I’m not very familiar with PIRLS and the variable names in the code are not very descriptive in isolation. But from the general structure it seems to me there is an optimisation loop (iter), where in every step a subproblem (involving obj) needs to be solved. The error then gets thrown (only in the first iteration for some reason) when solving this subproblem takes too many steps, which consist of averaging. So basically, I’d interpret this error as saying that the process is not converging for your data.

@eldee, thank you. I was slowly coming to the same conclusion. Although I have submitted a question about the Number iteration steps and optimization routine to further my own understanding, I expect you are correct; that the sparse representation across my fixed effect factors across my nested random effect probably resulted in convergence problems.
Better data cleaning would likely have prevented that.

Your insight is much appreciated.

1 Like

I’m coming to this discussion late but, as one of the authors of MixedModels.jl, I hope I can provide some insight.

As indicated by @eldee the error occurs when trying to reduce the penalized deviance by a PIRLS (penalized iteratively re-weighted least squares) algorithm. Your diagnosis of sparsity in the observed data resulting in an inability to support estimation of a complex model is likely correct.

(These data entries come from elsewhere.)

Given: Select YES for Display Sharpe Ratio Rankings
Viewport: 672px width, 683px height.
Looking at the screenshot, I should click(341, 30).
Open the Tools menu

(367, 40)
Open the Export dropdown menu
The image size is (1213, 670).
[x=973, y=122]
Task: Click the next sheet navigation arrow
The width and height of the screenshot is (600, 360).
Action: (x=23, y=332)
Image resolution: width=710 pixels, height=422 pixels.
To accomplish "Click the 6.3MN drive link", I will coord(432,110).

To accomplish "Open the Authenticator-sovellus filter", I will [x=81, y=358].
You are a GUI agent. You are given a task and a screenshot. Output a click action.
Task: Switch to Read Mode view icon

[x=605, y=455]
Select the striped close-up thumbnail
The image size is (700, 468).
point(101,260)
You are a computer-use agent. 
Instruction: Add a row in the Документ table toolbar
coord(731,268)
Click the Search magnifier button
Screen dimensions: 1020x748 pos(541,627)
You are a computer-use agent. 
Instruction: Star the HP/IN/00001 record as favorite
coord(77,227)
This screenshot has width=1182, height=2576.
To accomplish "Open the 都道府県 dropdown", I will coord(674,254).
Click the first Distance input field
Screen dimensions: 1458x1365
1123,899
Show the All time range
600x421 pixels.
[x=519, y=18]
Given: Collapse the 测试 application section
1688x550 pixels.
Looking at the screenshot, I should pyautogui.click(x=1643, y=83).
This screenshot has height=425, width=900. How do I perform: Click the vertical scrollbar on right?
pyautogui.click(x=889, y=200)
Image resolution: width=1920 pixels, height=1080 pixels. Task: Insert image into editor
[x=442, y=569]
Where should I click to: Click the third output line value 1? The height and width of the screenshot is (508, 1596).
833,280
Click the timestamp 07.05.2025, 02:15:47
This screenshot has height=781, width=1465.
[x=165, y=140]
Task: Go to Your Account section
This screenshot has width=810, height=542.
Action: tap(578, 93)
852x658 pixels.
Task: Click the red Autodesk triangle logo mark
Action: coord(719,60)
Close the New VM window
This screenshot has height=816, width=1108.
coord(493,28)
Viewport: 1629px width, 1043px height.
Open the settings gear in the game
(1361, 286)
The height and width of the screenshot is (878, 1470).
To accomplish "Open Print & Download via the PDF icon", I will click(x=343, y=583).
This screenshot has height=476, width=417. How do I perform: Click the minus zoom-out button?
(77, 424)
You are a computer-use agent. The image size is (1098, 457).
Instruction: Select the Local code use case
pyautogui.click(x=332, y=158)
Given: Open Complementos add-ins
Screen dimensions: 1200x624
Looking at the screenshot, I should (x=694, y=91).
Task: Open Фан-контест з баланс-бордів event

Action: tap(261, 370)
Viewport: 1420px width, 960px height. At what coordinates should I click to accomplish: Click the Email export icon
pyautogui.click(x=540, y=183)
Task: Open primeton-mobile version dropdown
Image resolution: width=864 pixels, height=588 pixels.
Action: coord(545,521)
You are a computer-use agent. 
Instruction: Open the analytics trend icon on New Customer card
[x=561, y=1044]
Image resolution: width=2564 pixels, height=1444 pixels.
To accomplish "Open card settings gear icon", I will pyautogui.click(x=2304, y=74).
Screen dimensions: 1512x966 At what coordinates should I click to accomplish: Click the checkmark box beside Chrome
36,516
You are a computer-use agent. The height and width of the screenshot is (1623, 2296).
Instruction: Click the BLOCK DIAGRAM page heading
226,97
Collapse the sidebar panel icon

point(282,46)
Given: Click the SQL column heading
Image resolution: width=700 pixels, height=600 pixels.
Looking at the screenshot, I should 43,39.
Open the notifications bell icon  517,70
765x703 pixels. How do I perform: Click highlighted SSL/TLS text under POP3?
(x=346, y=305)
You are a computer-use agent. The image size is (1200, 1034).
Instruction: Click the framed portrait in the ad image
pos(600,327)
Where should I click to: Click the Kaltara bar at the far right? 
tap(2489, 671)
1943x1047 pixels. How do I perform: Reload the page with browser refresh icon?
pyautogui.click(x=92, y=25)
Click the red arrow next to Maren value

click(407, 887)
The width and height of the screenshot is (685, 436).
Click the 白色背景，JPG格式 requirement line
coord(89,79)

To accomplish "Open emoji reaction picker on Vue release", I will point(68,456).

I am a bit unsure of how JuliaCall/RCall get into this. Are you running an R session and trying to fit the model by calling Julia through JuliaCall? I would be happy to look into the problem if you were able/willing to provide me with the data and the formula of the model you are trying to fit.

2 Likes

Bringing things back together: the step-halving bit was also discussed in a MixedModels issue. For that specific problem, let’s keep the conversation on GitHub. :smile:

Bringing context from the GH issue: RCall comes into this because this was being invoked from within R using JuliaCall, which uses RCall internally.

Thank you both, @palday and @dmbates,

I have included a script and dataset on the GH issue if you wish to review it.
I think my questions have been answered sufficiently for me to have a path forward. Some additional data curation is probably what I need to avoid the PIRLS error.